柏原は一貫して無関心を通しているようだった。僕が意固地になって、僕の作った習慣を柏原に押し付けてるんじゃないかと思った。――いや違うぞと、暫くして僕は考えを改めた。
少なくとも挨拶をしてきた相手に、挨拶を返しているのだ。その後はだんまり。何もない。
柏原は無関心を作っているんだろう、頑なに。それは僕の名前を覚えていたことからくる、僕の推論だ。そうじゃないかととしか言えないが、そうじゃないかと思った時、僕は凄く悲しかった。
僕には柏原が、ただ無愛想で落ち着いていて、口数が少ない、実のところは普通の女の子だと思っていた。そうであったと知れた時、僕は安心できただろう。彼女は日向を歩いていて、見える陰は少ないのだから。
だが彼女はわけあって日陰を歩いている――推測だが、推測だけであっても僕は不安になった。理由を求めたくなった。柏原がまだぼんやりとしか見えない位置にいるのが、僕には不満だったのだ。
#5
その日はテスト週間の終わりの日だった。もうそろそろ五月も終わり。
学校が終わり、駅に向かうバスの中、僕は色々と考えを巡らせていた。駅に向かう生徒は沢山いた。だけど目的地は駅周辺の町で、大概はその辺に住んでおり、下校で電車を使うのは僕と柏原だけであった。
テストが終わったという緊張感が抜けて、特別気の抜けた昼前だった。
「おーい、古藤」
バス停で駅に向かう足が反射的に止まった。
「枝下、部活は?」
僕の前の前の席の枝下であった。バス停の前の屋台でたこ焼きを買って食っている。僕の知らない枝下の友達も何人かいる。
「まぁテスト終わったからな、勝者の余裕よ」
そう言ってケタケタ笑う。何に勝ったのだか分からないが、とにかくその言葉を使いたかったのだろう。僕はちっとも笑えない。
「でさ、今日お前俺んちくるか?」
「なんで?」
白々しい、と言いたげな表情を枝下は作る。
「レコード、見にくるって随分前に言ったろ」
あぁ、と僕は思い出す。四月の自己紹介の折り、誰も同じ趣味の人間はいないだろうと、オーディオと言った(ついでに言った音楽で、大木という奴が釣れた。二人共元から繋がりが合ったようだが)。それで枝下が僕に話しかけてきた。

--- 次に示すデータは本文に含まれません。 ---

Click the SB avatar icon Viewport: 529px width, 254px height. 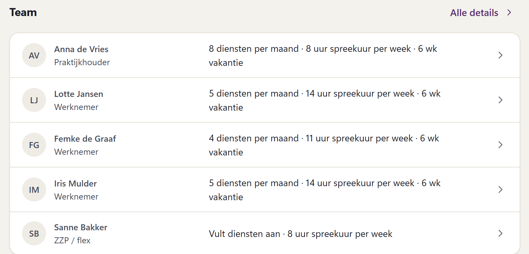pyautogui.click(x=34, y=233)
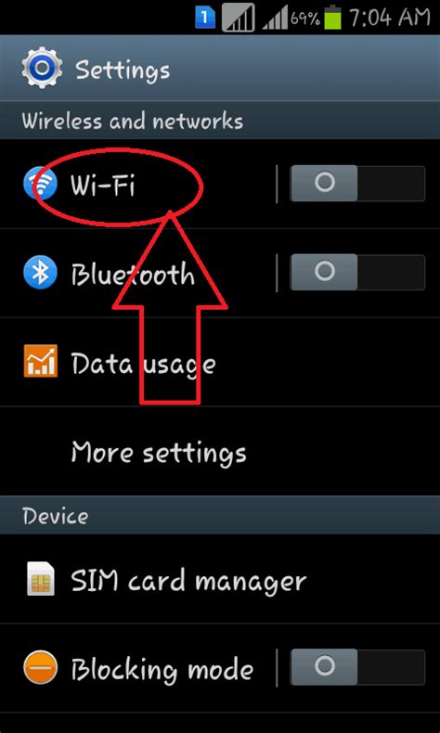Toggle the Wi-Fi switch on

click(357, 184)
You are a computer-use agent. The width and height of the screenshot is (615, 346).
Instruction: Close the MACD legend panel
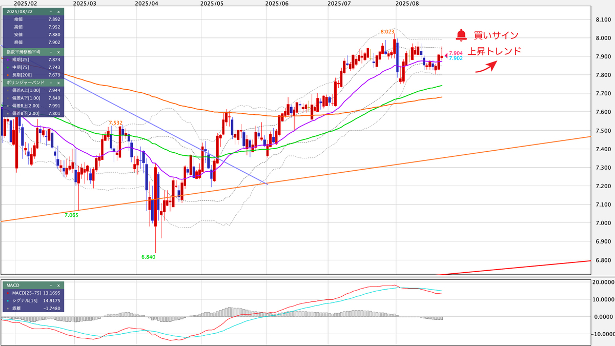[58, 285]
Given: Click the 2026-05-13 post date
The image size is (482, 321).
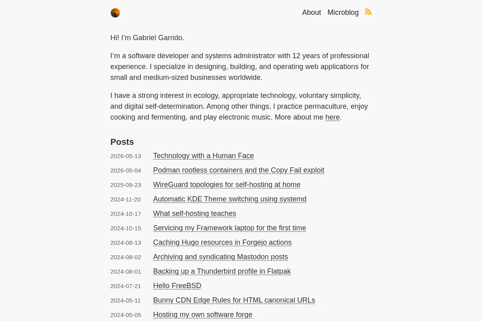Looking at the screenshot, I should 126,156.
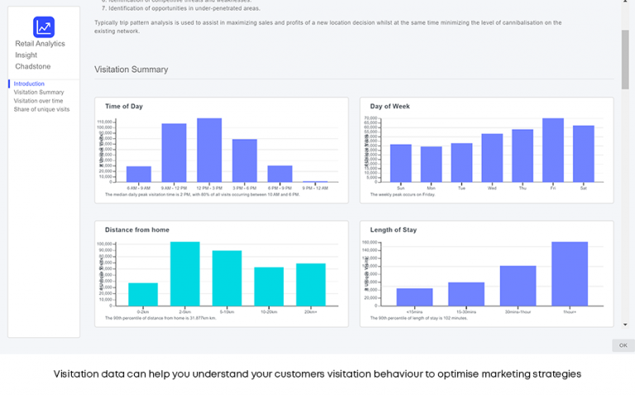The height and width of the screenshot is (395, 635).
Task: Click the 9 AM - 12 PM bar
Action: [x=174, y=153]
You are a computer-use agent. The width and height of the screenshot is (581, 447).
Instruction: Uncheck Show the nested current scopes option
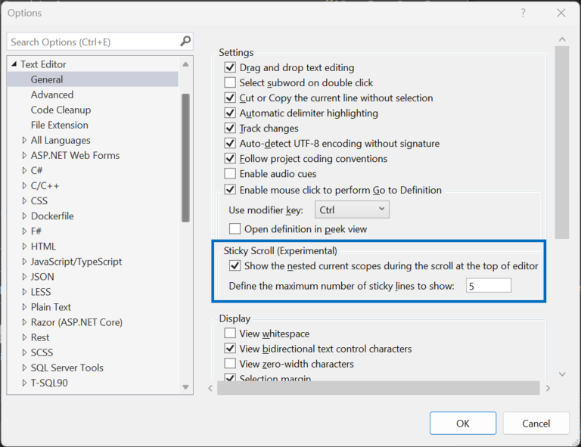click(235, 266)
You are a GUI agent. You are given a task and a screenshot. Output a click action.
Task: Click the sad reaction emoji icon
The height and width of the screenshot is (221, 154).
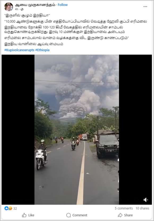point(10,208)
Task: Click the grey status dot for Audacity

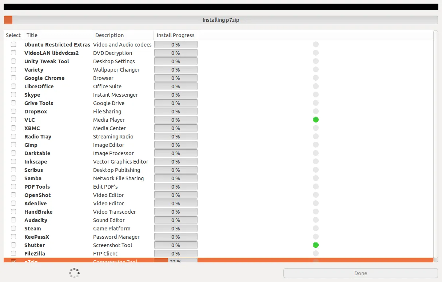Action: pos(316,220)
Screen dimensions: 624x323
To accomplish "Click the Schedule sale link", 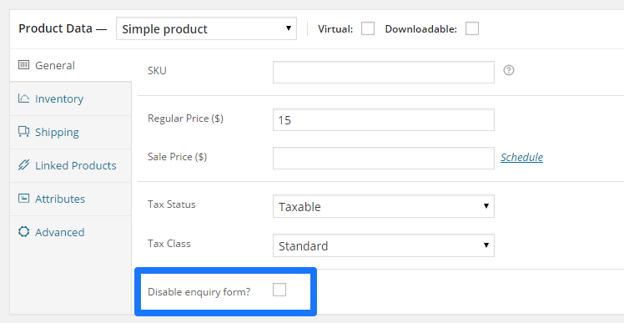I will pyautogui.click(x=521, y=157).
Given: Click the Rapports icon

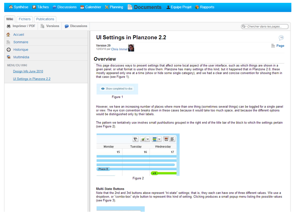Looking at the screenshot, I should (197, 7).
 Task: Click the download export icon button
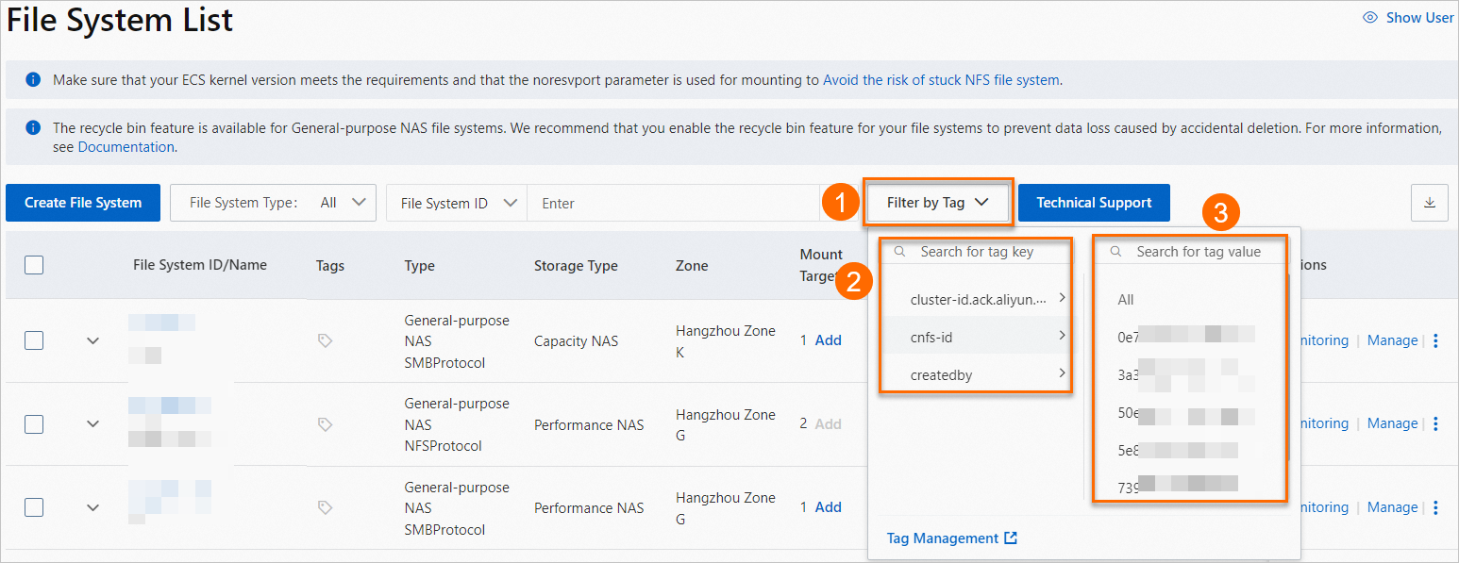(1429, 203)
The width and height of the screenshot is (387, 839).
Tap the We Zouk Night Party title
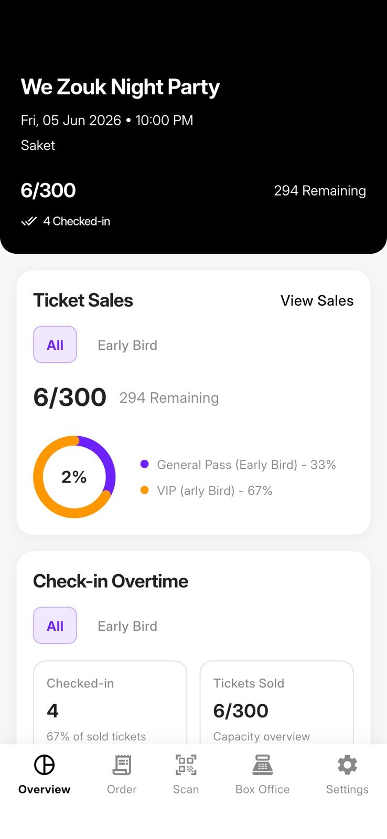click(120, 87)
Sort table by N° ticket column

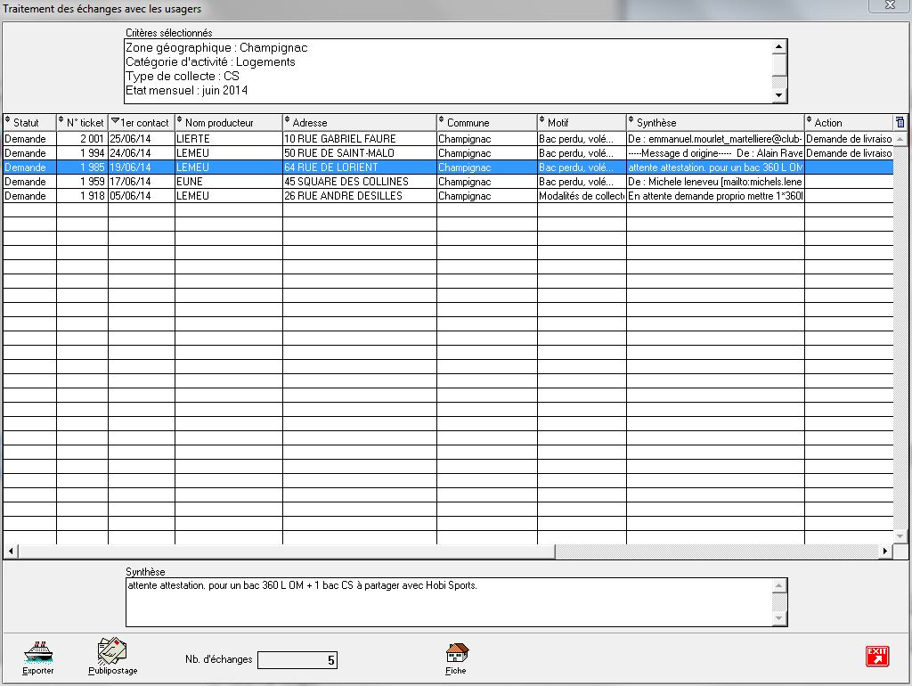[x=85, y=123]
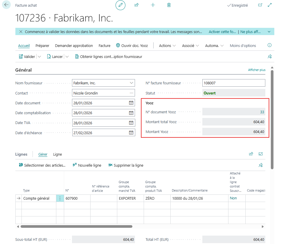Open the information circle icon
Screen dimensions: 281x244
(269, 45)
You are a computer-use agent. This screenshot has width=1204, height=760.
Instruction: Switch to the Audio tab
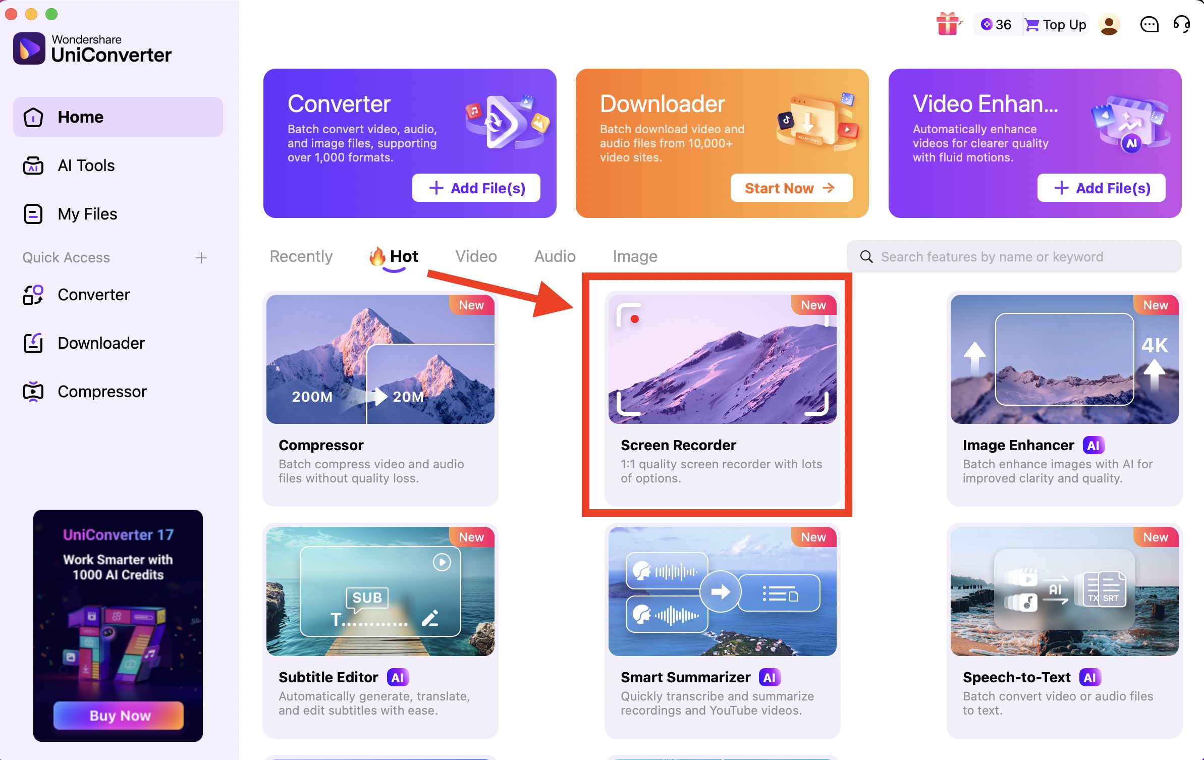pos(555,256)
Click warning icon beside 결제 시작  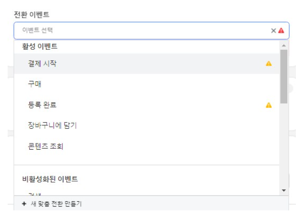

実のところ僕の言ったオーディオと枝下の言ったオーディオはちょっと違う。僕の言うオーディオはアンプであり、枝下の言うオーディオはプレイヤーのことだ。総合的に見ればオーディオなのだけれど、興味の方向性が違う。それはそれで残念だったのだけれど、レコードとなると話は違う。
「そうだったな、見にいくか」
よしよしと言って枝下はたこ焼きを片手に、歩き出した。枝下の友達が口々にばいばーいという。
駅の方を振り返って見ると、柏原が歩いている。あれ、後ろに座ってたんだと思いながら、振り返って枝下についていった。歩きながらふっと――そう言えば朝の挨拶だけで、柏原に別れの挨拶なんてしたことなかったと気付いた。
一通りレコードの構造的機構とプレイヤーの操作を見て、いくらかの感想を枝下に言って、僕は枝下の家のあるアーケード街を抜けて、駅に向かった。三時くらいだった。昼ご飯も食べていなかったから、バス停の前の屋台でたこ焼きを買って食べた。もう店じまいだったと見える。駅の前は閑散としていた。 ゴミを屋台に渡して改札に向かった。
「君、えーと、西校の子」
改札の詰所から声をかけられる。いろんな意味でびっくりしたのは言うまでもない。近付いてみると、駅員さんが西校の学生証を持っているので何となく理解がついた。
「なんでしょう?」
「君ね、えっとーそのー、フルフジコーギ君でいいかな?」
生徒証の一番前の折り返し。そこに僕の名前が書いてあるのだが、そこを駅員さんは一生懸命に覗き込みながらこう言った。
「えっと、コトウです。名前はわかりにくいですけど、キミヨシです」
そう聞いて、へぇーそうー難しい名前だぁと駅員さんは小さく呟く。よくあることだ。人の名前に興味を払う人は少ない。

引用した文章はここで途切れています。